* Action item
Lift out each line of the data that holds "computer".

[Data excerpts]
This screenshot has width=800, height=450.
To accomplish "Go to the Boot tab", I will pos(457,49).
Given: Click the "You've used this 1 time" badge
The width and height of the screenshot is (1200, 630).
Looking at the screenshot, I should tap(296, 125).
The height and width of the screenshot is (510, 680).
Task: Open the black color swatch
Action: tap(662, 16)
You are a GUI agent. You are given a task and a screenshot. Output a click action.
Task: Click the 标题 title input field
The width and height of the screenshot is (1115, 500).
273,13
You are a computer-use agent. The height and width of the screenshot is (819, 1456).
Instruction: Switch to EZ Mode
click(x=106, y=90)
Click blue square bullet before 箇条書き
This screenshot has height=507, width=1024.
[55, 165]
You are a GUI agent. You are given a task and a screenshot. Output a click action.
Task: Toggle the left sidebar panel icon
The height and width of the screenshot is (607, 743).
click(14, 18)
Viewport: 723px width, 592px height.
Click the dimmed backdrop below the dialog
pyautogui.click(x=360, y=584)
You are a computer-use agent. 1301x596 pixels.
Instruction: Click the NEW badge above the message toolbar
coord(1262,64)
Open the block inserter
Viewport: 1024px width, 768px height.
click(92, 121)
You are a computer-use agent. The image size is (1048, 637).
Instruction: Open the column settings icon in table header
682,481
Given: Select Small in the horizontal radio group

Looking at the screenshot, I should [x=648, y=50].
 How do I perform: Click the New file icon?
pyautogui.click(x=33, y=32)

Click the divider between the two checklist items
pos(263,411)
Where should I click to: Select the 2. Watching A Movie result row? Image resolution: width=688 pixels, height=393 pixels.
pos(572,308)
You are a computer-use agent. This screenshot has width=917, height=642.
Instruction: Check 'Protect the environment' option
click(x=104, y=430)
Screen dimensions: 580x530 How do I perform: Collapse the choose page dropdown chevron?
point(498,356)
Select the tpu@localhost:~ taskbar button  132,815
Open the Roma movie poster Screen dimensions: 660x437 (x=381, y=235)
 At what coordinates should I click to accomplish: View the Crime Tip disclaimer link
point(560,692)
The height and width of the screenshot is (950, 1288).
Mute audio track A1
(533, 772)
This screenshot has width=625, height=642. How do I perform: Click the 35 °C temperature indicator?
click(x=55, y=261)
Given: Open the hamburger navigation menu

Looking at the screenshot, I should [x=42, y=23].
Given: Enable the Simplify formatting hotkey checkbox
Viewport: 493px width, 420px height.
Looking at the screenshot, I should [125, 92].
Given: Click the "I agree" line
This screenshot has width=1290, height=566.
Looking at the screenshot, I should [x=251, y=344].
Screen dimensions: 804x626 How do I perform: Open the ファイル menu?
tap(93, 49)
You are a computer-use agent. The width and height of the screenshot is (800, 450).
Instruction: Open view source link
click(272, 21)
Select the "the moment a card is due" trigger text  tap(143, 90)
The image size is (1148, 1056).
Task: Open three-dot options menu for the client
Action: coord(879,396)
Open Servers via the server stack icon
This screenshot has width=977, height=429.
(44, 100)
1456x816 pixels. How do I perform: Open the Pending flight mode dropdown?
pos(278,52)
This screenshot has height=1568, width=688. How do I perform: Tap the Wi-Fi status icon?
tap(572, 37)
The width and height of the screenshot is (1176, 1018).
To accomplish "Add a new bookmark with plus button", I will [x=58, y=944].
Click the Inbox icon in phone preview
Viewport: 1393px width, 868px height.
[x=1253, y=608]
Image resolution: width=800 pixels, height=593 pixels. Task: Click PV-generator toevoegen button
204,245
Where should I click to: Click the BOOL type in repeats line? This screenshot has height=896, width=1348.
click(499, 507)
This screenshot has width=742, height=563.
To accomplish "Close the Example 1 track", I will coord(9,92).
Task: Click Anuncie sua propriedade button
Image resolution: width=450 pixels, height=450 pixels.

* Response for this exercise
You are a computer-use agent. The height and width of the screenshot is (819, 1456).
You are a computer-use agent. 1301x596 pixels.
You are a computer-use agent. The image size is (1048, 637).
You are a computer-use agent. This screenshot has width=917, height=642.
You are a computer-use agent. The width and height of the screenshot is (800, 450).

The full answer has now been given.